Firstly, the person is left unprotected: they remain in a situation of administrative irregularity, without papers, with the risk and the vital difficulty that this entails. Moreover, as we have not given him the opportunity to say what risk he is running in his own country, he is someone who could be deported to that country, when that is precisely where he has tried to flee from. Of course, this is someone without access to a specific care programme for persons seeking and benefiting from international protection, ranging from free professional legal support, to a transitional shelter programme, psychological support or psychosocial accompaniment for a new life in a different country, culture and/or language. Such a person will also not be able to access the health system, or will be billed for their care, when they should have the right to it. The situation is aggravated because many of them come with traumas and after-effects, or with neglected or worsened processes as a result of the hardships of the flight, the journey, the process or even their stay in Spain.

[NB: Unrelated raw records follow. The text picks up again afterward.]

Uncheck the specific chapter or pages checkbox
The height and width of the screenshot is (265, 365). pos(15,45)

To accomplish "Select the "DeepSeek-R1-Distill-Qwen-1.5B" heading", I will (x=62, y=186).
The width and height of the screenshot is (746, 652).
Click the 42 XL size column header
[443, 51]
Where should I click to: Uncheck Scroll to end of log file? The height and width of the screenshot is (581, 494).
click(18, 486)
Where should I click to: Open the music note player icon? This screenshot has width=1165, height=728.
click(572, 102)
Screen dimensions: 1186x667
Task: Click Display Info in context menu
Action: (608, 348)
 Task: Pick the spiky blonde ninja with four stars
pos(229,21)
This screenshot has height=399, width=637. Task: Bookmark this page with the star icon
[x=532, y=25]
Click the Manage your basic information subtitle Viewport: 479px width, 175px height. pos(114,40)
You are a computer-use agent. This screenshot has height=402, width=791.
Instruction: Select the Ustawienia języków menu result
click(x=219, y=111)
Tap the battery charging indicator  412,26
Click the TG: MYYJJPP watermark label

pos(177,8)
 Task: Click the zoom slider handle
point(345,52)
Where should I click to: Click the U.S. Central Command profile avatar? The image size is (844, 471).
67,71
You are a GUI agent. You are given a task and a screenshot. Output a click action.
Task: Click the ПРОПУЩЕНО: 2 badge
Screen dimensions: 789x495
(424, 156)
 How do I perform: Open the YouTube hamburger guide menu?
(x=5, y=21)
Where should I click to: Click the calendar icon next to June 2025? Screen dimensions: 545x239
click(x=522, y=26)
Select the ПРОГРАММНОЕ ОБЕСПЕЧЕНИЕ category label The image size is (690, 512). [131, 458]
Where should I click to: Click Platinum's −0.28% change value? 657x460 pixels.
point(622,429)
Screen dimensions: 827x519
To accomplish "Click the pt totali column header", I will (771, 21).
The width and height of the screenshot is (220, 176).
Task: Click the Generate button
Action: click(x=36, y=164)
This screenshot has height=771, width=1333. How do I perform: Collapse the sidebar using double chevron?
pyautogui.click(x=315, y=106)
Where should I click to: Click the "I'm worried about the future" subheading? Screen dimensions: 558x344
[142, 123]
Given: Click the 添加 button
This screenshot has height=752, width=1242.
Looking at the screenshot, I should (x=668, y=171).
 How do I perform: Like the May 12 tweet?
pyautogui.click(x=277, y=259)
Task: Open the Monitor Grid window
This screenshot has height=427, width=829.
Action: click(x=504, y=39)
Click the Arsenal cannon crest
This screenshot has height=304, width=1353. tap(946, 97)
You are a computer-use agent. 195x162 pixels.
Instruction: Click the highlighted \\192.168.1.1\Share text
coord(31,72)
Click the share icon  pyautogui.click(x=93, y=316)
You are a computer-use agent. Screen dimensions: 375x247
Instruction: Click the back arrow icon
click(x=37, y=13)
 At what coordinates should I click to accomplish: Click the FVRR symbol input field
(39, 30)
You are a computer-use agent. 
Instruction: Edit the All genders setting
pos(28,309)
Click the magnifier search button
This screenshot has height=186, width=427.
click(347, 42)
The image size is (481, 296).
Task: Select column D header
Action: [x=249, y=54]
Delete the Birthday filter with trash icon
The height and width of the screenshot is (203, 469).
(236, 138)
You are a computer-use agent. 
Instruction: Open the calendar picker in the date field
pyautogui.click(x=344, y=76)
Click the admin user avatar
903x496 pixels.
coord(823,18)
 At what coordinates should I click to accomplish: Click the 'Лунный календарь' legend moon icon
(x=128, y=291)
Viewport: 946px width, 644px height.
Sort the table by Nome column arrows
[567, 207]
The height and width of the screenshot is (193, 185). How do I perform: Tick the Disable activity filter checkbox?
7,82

Among those of us who write this, there are those who have exhausted our resources; those who live renting a bed, a piece of a living room, a sofa; those who have exposed ourselves to dangerous situations because we have not had enough money to have a protected place; those who are homeless and have needed to be sheltered in houses, in parishes or in homeless shelters, when there was space (there is not always). The unnecessary suffering this causes is not only a moral issue, but an illegality on the part of a state such as Spain, which has set itself the obligation in its legislation to protect people who need to apply for international protection.
What we ask for
– More appointments. Those necessary to comply with the minimum standards of human rights protection that the Spanish state says it safeguards.
– That the procedure be transparent: how many appointments there are, where, on what dates new appointments are issued.
– That resources be provided for this, not in the form of more police, but of specific personnel specialised in asylum, with a more psychosocial and legal profile, with adequate support from professional interpreters capable of conveying the person’s story. We need dignified and humane treatment.
– Information and protocols on the process of summons and interview, which avoid the possibility of corruption, arbitrariness or abuse of superiority. That this can be reflected in solid legal supports, which allow the right to be effective (for example, drafting a regulation that develops the 2009 Asylum Law).
– That there should be no differential treatment for different origins. Let the example of Ukraine serve to show that the Spanish state, if it wants to, can put in place the necessary resources. We all have the same rights.
WITHOUT APPOINTMENTS, THERE ARE NO RIGHTS.
No more lives on hold. No more unprotected people.
ASYLUM APPOINTMENTS NOW!
Places of convocation:
– 11h, register of complaints at the Ombudsman (Calle Zurbano, 42).
– 12.30h, rally in front of the Ministry of its interior (Paseo de la Castellana, 5).
Organised by: Assembly “No appointments, no rights”.